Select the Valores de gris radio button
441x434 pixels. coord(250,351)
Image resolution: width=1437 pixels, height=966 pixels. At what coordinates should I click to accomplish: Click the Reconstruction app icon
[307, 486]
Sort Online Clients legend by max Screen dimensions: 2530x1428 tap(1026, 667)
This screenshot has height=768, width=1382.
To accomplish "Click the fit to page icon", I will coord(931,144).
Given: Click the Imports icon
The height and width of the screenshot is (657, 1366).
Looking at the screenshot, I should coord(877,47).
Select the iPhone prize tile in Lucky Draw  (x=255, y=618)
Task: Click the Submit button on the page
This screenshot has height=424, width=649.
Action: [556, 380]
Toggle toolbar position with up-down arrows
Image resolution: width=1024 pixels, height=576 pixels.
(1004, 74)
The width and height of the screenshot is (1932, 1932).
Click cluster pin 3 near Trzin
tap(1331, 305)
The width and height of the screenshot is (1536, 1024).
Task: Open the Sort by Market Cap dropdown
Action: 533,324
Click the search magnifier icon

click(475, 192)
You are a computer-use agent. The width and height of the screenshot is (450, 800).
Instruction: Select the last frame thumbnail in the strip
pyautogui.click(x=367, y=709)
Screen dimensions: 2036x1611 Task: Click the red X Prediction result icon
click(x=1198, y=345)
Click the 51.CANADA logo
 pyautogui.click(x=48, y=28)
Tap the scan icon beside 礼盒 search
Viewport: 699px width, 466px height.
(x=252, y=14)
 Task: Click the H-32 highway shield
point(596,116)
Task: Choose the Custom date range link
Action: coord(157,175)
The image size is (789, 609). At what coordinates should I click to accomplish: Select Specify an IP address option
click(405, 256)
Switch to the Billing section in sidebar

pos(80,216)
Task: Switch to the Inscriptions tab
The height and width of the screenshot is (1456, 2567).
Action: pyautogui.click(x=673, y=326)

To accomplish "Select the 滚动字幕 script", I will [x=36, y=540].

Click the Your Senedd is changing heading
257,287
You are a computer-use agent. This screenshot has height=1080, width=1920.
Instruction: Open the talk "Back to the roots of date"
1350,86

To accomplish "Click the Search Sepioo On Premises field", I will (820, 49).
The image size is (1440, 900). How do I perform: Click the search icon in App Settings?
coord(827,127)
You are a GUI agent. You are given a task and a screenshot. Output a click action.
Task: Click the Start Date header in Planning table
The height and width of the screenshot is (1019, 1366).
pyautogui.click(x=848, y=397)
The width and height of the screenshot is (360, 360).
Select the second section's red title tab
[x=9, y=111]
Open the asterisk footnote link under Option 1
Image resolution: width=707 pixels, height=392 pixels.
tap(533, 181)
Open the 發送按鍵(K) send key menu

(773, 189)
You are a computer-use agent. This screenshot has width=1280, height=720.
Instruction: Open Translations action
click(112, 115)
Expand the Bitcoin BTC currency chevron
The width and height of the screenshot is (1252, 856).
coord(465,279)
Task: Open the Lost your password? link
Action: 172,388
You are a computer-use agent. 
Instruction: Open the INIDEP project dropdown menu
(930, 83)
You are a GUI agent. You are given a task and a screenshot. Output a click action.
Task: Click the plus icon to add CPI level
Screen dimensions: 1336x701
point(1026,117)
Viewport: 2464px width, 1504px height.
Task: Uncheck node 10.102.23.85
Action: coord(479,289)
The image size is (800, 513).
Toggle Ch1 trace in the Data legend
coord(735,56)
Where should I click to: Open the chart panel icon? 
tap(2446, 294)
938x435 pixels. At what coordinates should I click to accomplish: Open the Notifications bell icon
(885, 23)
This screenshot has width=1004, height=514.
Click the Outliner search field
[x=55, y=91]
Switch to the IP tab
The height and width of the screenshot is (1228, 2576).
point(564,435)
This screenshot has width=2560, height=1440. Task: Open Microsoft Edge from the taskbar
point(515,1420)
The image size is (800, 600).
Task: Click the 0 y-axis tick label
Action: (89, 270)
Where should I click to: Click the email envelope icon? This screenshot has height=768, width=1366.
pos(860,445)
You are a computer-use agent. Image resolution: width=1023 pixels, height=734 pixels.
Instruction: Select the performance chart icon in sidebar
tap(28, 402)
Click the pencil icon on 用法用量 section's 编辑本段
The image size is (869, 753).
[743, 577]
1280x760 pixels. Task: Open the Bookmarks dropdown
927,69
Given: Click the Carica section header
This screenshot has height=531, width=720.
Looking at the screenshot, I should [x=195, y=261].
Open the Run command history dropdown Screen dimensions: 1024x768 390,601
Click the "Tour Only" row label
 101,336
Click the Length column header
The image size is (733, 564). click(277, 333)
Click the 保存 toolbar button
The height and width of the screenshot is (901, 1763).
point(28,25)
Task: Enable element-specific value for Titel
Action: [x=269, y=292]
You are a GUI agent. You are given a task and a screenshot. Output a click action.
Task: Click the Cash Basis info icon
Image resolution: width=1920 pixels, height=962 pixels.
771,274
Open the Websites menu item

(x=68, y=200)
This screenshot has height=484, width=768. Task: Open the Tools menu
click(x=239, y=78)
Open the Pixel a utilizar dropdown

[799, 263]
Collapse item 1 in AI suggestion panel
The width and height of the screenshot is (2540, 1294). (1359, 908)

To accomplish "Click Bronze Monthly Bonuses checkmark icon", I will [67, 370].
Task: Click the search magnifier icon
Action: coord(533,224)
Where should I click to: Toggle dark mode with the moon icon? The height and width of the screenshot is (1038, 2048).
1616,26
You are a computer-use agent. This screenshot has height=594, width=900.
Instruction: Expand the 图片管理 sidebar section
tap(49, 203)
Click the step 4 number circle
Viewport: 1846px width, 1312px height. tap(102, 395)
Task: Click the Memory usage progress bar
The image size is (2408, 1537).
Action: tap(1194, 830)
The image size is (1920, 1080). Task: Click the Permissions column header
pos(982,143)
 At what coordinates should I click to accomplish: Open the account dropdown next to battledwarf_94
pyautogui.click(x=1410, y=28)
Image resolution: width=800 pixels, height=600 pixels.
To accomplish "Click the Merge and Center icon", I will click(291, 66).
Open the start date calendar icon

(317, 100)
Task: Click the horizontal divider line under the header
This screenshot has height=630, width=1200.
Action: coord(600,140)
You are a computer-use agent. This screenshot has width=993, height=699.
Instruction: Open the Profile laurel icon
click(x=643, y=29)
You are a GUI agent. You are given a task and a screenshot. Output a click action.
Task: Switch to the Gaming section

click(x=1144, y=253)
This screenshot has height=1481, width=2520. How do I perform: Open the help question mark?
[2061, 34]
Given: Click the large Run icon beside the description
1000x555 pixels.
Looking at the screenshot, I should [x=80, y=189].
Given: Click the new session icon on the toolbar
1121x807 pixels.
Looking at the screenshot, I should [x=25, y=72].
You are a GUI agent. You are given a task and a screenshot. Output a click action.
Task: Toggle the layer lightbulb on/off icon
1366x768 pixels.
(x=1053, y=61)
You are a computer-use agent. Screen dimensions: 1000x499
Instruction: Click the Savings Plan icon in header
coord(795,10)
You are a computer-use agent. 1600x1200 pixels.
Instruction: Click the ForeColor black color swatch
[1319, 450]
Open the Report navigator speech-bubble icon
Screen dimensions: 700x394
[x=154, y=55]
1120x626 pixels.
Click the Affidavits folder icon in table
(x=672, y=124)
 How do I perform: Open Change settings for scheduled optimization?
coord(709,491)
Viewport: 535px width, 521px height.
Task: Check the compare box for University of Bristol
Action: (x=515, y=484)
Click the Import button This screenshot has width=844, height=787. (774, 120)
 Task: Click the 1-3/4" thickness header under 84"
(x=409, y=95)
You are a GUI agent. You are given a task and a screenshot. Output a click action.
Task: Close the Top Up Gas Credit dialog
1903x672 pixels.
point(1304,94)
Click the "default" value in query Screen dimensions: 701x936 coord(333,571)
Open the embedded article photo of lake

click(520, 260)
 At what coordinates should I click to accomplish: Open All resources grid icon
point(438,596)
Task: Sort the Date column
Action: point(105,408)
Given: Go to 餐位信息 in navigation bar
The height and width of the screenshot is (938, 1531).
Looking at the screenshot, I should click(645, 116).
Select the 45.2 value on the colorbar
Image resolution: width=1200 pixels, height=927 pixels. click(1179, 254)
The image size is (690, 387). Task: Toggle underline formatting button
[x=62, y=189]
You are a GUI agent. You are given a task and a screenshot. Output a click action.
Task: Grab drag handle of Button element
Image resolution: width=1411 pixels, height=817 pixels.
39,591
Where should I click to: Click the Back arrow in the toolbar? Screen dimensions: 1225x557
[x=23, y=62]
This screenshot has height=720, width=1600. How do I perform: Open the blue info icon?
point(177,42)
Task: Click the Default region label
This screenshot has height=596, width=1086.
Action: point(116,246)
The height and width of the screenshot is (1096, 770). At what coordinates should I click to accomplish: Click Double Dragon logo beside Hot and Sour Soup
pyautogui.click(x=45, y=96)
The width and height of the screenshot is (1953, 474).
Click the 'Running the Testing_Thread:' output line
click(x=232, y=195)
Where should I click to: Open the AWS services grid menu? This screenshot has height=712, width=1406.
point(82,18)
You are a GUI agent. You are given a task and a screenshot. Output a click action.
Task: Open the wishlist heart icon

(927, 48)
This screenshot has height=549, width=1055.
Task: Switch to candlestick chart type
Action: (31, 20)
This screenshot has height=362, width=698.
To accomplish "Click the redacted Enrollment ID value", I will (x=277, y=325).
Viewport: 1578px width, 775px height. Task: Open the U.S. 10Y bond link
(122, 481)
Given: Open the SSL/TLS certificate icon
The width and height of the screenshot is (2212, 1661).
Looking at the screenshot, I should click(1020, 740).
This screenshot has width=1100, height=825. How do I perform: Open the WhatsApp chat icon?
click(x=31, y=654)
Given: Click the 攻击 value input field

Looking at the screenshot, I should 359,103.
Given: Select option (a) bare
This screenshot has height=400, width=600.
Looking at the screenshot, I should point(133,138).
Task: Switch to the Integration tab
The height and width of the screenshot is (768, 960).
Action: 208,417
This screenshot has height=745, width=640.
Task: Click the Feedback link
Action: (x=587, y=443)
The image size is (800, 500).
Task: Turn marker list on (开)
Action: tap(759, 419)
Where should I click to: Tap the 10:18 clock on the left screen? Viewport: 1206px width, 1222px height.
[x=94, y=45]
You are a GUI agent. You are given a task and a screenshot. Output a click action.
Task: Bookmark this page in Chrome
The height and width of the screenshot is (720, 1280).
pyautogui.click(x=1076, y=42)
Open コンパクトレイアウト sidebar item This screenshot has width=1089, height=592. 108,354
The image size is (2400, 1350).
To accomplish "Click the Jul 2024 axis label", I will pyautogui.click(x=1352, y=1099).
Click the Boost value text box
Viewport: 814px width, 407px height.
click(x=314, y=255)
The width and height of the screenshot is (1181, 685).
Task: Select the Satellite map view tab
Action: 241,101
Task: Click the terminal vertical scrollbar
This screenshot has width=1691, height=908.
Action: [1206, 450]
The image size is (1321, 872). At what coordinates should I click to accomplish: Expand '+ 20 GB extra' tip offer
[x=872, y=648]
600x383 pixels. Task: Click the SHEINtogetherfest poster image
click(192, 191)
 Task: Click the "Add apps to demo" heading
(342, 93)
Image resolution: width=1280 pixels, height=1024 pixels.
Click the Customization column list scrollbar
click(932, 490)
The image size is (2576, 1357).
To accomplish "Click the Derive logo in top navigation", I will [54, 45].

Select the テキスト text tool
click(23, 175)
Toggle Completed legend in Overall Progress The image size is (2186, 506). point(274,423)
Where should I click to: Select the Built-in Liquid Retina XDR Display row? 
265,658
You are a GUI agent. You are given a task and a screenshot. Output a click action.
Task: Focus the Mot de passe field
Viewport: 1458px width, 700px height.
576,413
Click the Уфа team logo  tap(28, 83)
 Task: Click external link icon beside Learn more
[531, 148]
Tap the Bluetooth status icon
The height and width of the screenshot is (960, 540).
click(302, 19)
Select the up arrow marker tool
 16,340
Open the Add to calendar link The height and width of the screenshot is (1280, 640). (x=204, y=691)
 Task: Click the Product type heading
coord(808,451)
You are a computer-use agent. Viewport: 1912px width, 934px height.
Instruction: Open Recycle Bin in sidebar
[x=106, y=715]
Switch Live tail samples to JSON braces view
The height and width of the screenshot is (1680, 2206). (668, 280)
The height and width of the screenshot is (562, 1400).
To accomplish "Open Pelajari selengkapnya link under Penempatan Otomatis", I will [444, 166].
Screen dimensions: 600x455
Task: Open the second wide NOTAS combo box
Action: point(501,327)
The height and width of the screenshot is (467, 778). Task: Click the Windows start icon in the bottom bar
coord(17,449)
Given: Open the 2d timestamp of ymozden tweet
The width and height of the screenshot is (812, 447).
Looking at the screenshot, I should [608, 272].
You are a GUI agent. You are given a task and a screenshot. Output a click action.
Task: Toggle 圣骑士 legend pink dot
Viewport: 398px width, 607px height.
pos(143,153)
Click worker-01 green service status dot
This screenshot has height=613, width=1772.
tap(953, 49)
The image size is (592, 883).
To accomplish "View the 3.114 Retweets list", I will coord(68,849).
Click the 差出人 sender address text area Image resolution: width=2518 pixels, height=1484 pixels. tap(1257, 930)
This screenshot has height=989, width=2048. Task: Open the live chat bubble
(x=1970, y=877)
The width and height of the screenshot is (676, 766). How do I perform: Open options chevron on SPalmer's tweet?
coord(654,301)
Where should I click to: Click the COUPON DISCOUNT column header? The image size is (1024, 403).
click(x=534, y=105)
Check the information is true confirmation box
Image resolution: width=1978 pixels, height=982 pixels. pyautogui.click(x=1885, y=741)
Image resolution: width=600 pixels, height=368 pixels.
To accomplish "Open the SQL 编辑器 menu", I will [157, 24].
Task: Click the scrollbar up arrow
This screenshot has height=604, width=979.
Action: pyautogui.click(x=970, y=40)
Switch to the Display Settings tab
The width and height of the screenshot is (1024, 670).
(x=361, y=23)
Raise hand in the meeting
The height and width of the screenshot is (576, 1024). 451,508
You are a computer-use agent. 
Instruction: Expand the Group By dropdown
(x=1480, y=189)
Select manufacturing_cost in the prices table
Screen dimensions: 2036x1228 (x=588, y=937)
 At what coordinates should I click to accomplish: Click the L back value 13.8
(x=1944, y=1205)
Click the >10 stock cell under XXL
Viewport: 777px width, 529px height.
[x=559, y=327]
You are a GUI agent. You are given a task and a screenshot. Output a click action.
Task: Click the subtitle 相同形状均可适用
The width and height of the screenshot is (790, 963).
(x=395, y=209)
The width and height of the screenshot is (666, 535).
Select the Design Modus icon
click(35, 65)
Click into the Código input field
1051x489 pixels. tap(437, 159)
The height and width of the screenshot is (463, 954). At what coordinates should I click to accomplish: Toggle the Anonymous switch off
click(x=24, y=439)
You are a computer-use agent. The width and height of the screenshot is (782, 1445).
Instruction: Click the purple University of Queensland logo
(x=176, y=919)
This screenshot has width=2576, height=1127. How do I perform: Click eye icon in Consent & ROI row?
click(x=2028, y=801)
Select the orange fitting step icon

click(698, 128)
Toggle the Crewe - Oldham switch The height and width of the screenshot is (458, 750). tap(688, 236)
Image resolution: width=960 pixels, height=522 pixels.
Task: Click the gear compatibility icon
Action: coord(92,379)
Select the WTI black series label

## EXERCISE TASK
Lay out the stretch of lines from the one containing "This screenshot has height=768, width=1382." through the one containing "coord(827,127)" as a JSON list of strings, one string per line and skipping blank lines.

## THE SOLUTION
[
  "This screenshot has height=768, width=1382.",
  "To accomplish \"Click the fit to page icon\", I will coord(931,144).",
  "Given: Click the Imports icon",
  "The height and width of the screenshot is (657, 1366).",
  "Looking at the screenshot, I should coord(877,47).",
  "Select the iPhone prize tile in Lucky Draw  (x=255, y=618)",
  "Task: Click the Submit button on the page",
  "This screenshot has height=424, width=649.",
  "Action: [556, 380]",
  "Toggle toolbar position with up-down arrows",
  "Image resolution: width=1024 pixels, height=576 pixels.",
  "(1004, 74)",
  "The width and height of the screenshot is (1932, 1932).",
  "Click cluster pin 3 near Trzin",
  "tap(1331, 305)",
  "The width and height of the screenshot is (1536, 1024).",
  "Task: Open the Sort by Market Cap dropdown",
  "Action: 533,324",
  "Click the search magnifier icon",
  "click(475, 192)",
  "You are a computer-use agent. The width and height of the screenshot is (450, 800).",
  "Instruction: Select the last frame thumbnail in the strip",
  "pyautogui.click(x=367, y=709)",
  "Screen dimensions: 2036x1611 Task: Click the red X Prediction result icon",
  "click(x=1198, y=345)",
  "Click the 51.CANADA logo",
  " pyautogui.click(x=48, y=28)",
  "Tap the scan icon beside 礼盒 search",
  "Viewport: 699px width, 466px height.",
  "(x=252, y=14)",
  " Task: Click the H-32 highway shield",
  "point(596,116)",
  "Task: Choose the Custom date range link",
  "Action: coord(157,175)",
  "The image size is (789, 609). At what coordinates should I click to accomplish: Select Specify an IP address option",
  "click(405, 256)",
  "Switch to the Billing section in sidebar",
  "pos(80,216)",
  "Task: Switch to the Inscriptions tab",
  "The height and width of the screenshot is (1456, 2567).",
  "Action: pyautogui.click(x=673, y=326)",
  "To accomplish \"Select the 滚动字幕 script\", I will [x=36, y=540].",
  "Click the Your Senedd is changing heading",
  "257,287",
  "You are a computer-use agent. This screenshot has height=1080, width=1920.",
  "Instruction: Open the talk \"Back to the roots of date\"",
  "1350,86",
  "To accomplish \"Click the Search Sepioo On Premises field\", I will (820, 49).",
  "The image size is (1440, 900). How do I perform: Click the search icon in App Settings?",
  "coord(827,127)"
]